Como resultado da expulsão, a judiaria espanhola e toda a sua glória foram destruídas, espalhadas pelos quatro cantos, por decreto cruel, e os Anussim haviam sido deixados para trás, aparentemente fadada a desaparecer.
Mas Abarbanel estava convencido, com base em sua leitura das Escrituras, que, independentemente de quão impossível possa parecer, os Anussim não se perderiam do povo judeu nas profundezas do exílio.
Mesmo que esta grande pessoa não viveu para ver seu prognóstico ser concretizado, ele faleceu em Veneza apenas 16 anos depois de haver sido expulso de Espanha. Suas previsões estão agora se tornando realidade, como um número crescente de Bnei Anussim, em todo o mundo, que se comunicam em espanhol e português, e estão retornando às suas raízes.
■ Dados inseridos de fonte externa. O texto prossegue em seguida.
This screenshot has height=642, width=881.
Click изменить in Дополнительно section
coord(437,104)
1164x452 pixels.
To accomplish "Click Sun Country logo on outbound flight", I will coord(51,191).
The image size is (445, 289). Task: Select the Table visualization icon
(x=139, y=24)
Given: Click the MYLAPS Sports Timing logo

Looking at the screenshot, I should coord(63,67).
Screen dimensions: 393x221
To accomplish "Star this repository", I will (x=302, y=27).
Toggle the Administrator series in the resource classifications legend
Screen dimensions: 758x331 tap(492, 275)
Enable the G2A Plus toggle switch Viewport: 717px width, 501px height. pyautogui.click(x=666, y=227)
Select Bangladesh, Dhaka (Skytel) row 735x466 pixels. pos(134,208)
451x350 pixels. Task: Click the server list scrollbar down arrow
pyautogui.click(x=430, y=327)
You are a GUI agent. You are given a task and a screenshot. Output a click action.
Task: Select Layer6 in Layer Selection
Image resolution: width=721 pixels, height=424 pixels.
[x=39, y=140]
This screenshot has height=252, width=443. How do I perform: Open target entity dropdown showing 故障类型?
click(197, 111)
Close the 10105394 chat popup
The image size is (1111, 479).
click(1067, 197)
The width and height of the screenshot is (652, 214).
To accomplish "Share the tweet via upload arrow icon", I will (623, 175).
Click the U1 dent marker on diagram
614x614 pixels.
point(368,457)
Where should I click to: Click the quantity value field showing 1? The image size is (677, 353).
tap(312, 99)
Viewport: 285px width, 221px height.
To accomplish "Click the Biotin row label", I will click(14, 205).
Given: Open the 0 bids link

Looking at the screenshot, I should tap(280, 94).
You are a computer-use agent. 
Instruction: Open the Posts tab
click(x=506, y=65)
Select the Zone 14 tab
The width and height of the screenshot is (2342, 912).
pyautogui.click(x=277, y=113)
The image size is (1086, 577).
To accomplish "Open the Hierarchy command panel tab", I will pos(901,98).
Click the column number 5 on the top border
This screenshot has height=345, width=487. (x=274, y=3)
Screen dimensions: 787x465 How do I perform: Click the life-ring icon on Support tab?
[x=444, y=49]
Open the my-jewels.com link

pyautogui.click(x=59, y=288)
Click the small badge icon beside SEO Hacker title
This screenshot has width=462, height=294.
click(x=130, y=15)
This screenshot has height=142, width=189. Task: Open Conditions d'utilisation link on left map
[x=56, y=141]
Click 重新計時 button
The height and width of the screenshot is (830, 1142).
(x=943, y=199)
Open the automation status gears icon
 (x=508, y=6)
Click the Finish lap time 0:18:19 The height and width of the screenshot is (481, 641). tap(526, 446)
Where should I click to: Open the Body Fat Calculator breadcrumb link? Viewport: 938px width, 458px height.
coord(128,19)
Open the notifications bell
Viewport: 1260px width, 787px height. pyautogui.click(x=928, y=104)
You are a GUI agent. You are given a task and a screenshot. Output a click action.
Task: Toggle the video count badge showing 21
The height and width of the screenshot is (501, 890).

Por mais exagerado que possa parecer, os descendentes das vítimas das conversões forçadas e da Inquisição estão a emergir das sombras da história, batendo na nossa porta coletiva e procurando serem recebidos de volta dentro de nós.
A Shavei Israel, organização que presido, tem trabalhado com os Bnei Anussim por quase 15 anos, e eu acredito que nós temos uma responsabilidade histórica para alcançá-los e facilitar seu regresso.
Séculos atrás, a Igreja Católica dedicou enormes recursos para afastá-los do povo judeu, e quase conseguiu.
Nossa tarefa agora deve ser o de alcançá-los com a mesma determinação e facilitar seu regresso, assim como Abarbanel preveu..
Este artigo foi publicado originalmente no The Jerusalem Post.